Freedom of religion is one of the most cherished rights in the United States. It’s right up there with free speech, and both of them are enshrined in the 1st amendment of the Constitution. However, just as freedom of speech doesn’t mean you can say anything you like free of consequence, freedom of religion doesn’t mean you can use your religious beliefs to justify illegal actions.
Freedom of Religion, and The 1st and 14th Amendment
Congress shall make no law respecting an establishment of religion, or prohibiting the free exercise thereof. In simple terms, this part of the 1st amendment means the federal government will not establish a state church, or give preference to one faith over another. It also means that the government will not interfere with a person’s beliefs. The 14th amendment simply extends that protection out to state governments, holding them to the same standards as the federal government.

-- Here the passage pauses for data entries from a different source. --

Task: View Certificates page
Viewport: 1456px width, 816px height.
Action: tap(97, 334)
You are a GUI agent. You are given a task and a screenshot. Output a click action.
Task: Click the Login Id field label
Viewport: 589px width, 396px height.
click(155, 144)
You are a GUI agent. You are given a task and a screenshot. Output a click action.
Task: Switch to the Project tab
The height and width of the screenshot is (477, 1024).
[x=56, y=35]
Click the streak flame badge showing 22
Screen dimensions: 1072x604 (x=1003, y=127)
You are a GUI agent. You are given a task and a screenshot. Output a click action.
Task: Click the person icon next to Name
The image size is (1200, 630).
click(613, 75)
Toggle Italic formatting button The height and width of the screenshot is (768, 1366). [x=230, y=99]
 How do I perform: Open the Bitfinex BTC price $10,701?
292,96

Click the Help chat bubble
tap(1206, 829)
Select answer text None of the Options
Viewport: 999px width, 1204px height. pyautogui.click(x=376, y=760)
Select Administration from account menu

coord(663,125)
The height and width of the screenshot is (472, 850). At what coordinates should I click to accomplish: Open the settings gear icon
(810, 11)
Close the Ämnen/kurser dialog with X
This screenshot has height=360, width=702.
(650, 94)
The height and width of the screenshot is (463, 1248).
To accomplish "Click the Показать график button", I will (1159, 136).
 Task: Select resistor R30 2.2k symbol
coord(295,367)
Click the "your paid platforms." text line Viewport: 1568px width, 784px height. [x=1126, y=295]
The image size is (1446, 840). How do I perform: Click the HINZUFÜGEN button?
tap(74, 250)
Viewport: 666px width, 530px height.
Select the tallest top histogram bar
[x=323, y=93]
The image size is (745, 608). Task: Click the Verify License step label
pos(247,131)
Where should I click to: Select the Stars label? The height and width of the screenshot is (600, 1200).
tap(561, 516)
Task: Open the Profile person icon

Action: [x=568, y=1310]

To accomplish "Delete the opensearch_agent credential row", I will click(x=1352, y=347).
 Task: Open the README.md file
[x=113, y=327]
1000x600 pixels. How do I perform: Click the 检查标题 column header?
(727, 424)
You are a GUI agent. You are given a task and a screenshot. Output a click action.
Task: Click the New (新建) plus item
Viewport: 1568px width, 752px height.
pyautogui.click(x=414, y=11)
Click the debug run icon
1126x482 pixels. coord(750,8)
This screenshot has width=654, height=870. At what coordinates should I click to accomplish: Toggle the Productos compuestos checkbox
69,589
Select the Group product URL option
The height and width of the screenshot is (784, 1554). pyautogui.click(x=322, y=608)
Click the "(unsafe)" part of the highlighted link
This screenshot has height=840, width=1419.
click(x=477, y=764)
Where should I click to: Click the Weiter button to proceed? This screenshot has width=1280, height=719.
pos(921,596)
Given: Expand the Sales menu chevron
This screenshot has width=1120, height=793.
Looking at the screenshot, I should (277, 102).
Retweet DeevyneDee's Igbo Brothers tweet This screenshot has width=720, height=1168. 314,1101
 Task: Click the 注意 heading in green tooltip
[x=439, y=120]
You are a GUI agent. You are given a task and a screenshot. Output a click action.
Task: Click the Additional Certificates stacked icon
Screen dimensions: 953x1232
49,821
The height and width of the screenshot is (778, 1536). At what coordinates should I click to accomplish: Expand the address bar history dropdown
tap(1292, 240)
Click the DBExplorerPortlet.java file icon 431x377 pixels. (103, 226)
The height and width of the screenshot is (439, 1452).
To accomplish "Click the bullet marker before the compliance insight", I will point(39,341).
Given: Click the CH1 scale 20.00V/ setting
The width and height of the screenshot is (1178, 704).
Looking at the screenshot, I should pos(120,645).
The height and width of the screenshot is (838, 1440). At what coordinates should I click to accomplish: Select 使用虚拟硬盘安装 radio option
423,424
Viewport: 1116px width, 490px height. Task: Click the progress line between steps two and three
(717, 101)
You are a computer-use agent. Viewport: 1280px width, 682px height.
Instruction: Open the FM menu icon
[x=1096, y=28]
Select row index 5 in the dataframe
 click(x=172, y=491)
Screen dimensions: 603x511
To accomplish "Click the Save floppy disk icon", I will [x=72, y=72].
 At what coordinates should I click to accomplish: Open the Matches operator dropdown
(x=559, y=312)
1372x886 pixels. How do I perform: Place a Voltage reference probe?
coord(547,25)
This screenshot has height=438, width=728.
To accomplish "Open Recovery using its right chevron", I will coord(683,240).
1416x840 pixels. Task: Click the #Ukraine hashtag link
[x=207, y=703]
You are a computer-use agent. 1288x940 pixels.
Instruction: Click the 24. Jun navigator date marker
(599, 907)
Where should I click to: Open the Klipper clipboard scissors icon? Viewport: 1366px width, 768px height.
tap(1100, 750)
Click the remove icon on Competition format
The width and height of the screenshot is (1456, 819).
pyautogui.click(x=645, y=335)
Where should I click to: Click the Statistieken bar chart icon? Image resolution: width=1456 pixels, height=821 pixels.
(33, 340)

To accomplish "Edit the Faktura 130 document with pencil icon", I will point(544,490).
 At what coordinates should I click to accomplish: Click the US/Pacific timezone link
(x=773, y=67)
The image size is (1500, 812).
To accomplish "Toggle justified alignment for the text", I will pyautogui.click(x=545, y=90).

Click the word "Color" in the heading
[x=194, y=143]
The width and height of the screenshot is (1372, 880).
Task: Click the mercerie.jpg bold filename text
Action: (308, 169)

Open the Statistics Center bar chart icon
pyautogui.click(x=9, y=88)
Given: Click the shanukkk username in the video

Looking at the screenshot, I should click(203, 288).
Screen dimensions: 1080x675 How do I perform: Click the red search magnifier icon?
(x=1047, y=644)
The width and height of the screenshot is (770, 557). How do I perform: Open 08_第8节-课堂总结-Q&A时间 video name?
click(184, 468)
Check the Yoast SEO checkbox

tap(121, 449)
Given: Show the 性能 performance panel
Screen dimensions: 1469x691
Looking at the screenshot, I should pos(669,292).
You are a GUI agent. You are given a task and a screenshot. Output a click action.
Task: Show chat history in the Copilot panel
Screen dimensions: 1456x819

Here’s where things get confusing for some people, though. You see, the courts have determined that faith is an ephemeral thing; it’s an idea. The government cannot force someone to believe or not believe in a religion. Belief itself is protected. However, that does not mean that actions taken by people of a faith are automatically protected under the law.
In Reynolds V. United States, for example, the Supreme Court upheld a criminal conviction for polygamy. Because, while polygamy was a sincerely held tenet of Reynold’s religion, the act was still illegal under U.S. law. The court’s logic is that, if they allowed the excuse of, “that’s my religion,” then people could justify any act, no matter how criminal. That’s why it is perfectly legal to believe that cannibalism is a source of spiritual power, but performing an act of cannibalism is still a criminal act.